Sunday, July 31, 2016

A money saving trick - the Ed Grazier Ten Year Plan

There are lots of tips and tricks for saving money, some good and some bad. One trick
that I like is the Ed Grazier Ten Year Plan. Who is Ed Grazier? Ed and his wife Rhena
have four daughters, with whom Heidi and I are friends. A few years ago Julie, one of the
Grazier sisters, told us about her Dad's ten year plan for buying a Ram truck. A number
of years ago he thought about how he would like a Ram truck, but, being a practical man,
he wanted to make sure he was not rushing into such a large purchase. He decided that if
he still wanted a Ram truck in ten years, he would buy one. Sure enough, he waited ten
years, and he still wanted a Ram truck. So he bought it.

I did something similar several years before I heard about the Ed Grazier Ten Year Plan.
Back in 2000-2001, I had access to company vehicle for 15 months. At the end of the 15
months I knew I would purchase another vehicle. Early on in that 15 month period I
decided I wanted a light pickup truck, either a Ford Ranger or a Chevy S-10. When the
time came to give back my company car, I decided against a truck and bought a used Mazda
Protege from some friends. Having time to decide made me realize that a truck would not
have been practical for my urban lifestyle.

A few years later I wanted an I-Pod but I made myself wait six months to see if I
still wanted one. At the end of the six months I wanted it more than ever. I still use
that I-Pod even though it is a technological dinosaur.

The Ed Grazier Ten Year Plan is a little extreme for most purchases but the principle is
sound. One reason so many people cannot get their finances in check is their inability to
master delayed gratification. The key to the plan is the bigger the purchase, the more
time a person should wait before making it. Give yourself six months before buying an
I-Pad or a Lego Millennium Falcon. Longer for trucks or motorcycles and similar items.
The pause in the purchasing process makes all the difference.
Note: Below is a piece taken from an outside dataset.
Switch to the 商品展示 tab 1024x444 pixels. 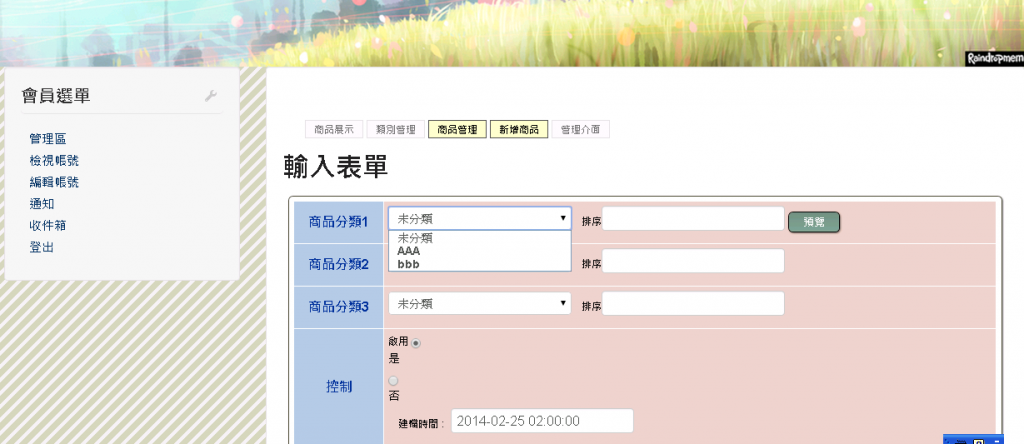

The main point of the plan is to think about spending habits and avoiding impulse
purchases. A nice byproduct of the plan is a lack of buyer's remorse. When someone slows
down and really puts thought in to a purchase, they have a better chance at being happy
with it.

The Ed Grazier Ten Year Plan does not apply to every financial decision. It is one tool
in a person's financial toolbox. Just think of all the unnecessary junk people have in
their garage and how much less they would have if they just slowed themselves down before
they bought that exercise bike that now serves as an expensive clothing rack.